Extracted data:
BEGIN

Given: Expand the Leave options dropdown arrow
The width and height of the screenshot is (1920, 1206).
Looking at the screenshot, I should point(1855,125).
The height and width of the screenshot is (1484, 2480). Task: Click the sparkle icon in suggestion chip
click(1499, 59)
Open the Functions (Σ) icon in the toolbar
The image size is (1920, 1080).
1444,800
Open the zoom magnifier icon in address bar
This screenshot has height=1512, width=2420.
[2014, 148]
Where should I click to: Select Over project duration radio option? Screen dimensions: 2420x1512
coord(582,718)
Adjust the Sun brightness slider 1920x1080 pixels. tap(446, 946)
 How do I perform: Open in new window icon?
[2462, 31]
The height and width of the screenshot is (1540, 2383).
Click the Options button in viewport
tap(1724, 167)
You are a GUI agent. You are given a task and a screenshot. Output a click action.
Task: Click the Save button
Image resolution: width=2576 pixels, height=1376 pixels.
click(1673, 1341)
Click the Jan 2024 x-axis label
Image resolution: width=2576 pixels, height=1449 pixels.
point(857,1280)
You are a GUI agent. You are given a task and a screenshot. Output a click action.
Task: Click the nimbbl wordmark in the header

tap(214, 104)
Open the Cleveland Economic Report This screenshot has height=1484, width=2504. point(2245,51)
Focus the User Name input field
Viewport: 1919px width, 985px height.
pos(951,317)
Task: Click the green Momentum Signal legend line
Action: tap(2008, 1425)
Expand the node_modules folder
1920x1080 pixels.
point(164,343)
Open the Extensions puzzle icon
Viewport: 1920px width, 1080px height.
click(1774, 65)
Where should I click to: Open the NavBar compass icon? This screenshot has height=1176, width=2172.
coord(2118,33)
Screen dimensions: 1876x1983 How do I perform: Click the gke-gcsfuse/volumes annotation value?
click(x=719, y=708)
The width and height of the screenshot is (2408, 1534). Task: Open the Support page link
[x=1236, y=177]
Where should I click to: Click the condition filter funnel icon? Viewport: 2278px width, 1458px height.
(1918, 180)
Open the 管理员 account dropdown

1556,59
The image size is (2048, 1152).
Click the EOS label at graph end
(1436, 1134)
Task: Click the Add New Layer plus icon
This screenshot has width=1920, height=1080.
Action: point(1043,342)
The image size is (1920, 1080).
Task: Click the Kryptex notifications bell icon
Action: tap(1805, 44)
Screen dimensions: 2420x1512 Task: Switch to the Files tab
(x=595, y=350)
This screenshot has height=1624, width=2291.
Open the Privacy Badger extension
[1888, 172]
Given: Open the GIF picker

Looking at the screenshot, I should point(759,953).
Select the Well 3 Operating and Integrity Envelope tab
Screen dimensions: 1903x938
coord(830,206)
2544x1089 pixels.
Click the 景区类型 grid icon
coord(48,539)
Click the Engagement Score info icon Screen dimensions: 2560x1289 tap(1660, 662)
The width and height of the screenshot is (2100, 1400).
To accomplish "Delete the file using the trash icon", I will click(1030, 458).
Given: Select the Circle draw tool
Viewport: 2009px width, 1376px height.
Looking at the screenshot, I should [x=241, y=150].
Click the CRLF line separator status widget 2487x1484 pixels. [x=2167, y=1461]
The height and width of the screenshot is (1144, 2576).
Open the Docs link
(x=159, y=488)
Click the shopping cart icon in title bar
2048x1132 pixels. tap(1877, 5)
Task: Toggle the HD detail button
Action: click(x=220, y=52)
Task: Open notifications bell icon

END

Exercise goal: Each line of the listing is to be duplicated exactly as it appears.

Problem solution:
Given: Expand the Leave options dropdown arrow
The width and height of the screenshot is (1920, 1206).
Looking at the screenshot, I should point(1855,125).
The height and width of the screenshot is (1484, 2480). Task: Click the sparkle icon in suggestion chip
click(1499, 59)
Open the Functions (Σ) icon in the toolbar
The image size is (1920, 1080).
1444,800
Open the zoom magnifier icon in address bar
This screenshot has height=1512, width=2420.
[2014, 148]
Where should I click to: Select Over project duration radio option? Screen dimensions: 2420x1512
coord(582,718)
Adjust the Sun brightness slider 1920x1080 pixels. tap(446, 946)
 How do I perform: Open in new window icon?
[2462, 31]
The height and width of the screenshot is (1540, 2383).
Click the Options button in viewport
tap(1724, 167)
You are a GUI agent. You are given a task and a screenshot. Output a click action.
Task: Click the Save button
Image resolution: width=2576 pixels, height=1376 pixels.
click(1673, 1341)
Click the Jan 2024 x-axis label
Image resolution: width=2576 pixels, height=1449 pixels.
point(857,1280)
You are a GUI agent. You are given a task and a screenshot. Output a click action.
Task: Click the nimbbl wordmark in the header

tap(214, 104)
Open the Cleveland Economic Report This screenshot has height=1484, width=2504. point(2245,51)
Focus the User Name input field
Viewport: 1919px width, 985px height.
pos(951,317)
Task: Click the green Momentum Signal legend line
Action: tap(2008, 1425)
Expand the node_modules folder
1920x1080 pixels.
point(164,343)
Open the Extensions puzzle icon
Viewport: 1920px width, 1080px height.
click(1774, 65)
Where should I click to: Open the NavBar compass icon? This screenshot has height=1176, width=2172.
coord(2118,33)
Screen dimensions: 1876x1983 How do I perform: Click the gke-gcsfuse/volumes annotation value?
click(x=719, y=708)
The width and height of the screenshot is (2408, 1534). Task: Open the Support page link
[x=1236, y=177]
Where should I click to: Click the condition filter funnel icon? Viewport: 2278px width, 1458px height.
(1918, 180)
Open the 管理员 account dropdown

1556,59
The image size is (2048, 1152).
Click the EOS label at graph end
(1436, 1134)
Task: Click the Add New Layer plus icon
This screenshot has width=1920, height=1080.
Action: point(1043,342)
The image size is (1920, 1080).
Task: Click the Kryptex notifications bell icon
Action: tap(1805, 44)
Screen dimensions: 2420x1512 Task: Switch to the Files tab
(x=595, y=350)
This screenshot has height=1624, width=2291.
Open the Privacy Badger extension
[1888, 172]
Given: Open the GIF picker

Looking at the screenshot, I should point(759,953).
Select the Well 3 Operating and Integrity Envelope tab
Screen dimensions: 1903x938
coord(830,206)
2544x1089 pixels.
Click the 景区类型 grid icon
coord(48,539)
Click the Engagement Score info icon Screen dimensions: 2560x1289 tap(1660, 662)
The width and height of the screenshot is (2100, 1400).
To accomplish "Delete the file using the trash icon", I will click(1030, 458).
Given: Select the Circle draw tool
Viewport: 2009px width, 1376px height.
Looking at the screenshot, I should [x=241, y=150].
Click the CRLF line separator status widget 2487x1484 pixels. [x=2167, y=1461]
The height and width of the screenshot is (1144, 2576).
Open the Docs link
(x=159, y=488)
Click the shopping cart icon in title bar
2048x1132 pixels. tap(1877, 5)
Task: Toggle the HD detail button
Action: click(x=220, y=52)
Task: Open notifications bell icon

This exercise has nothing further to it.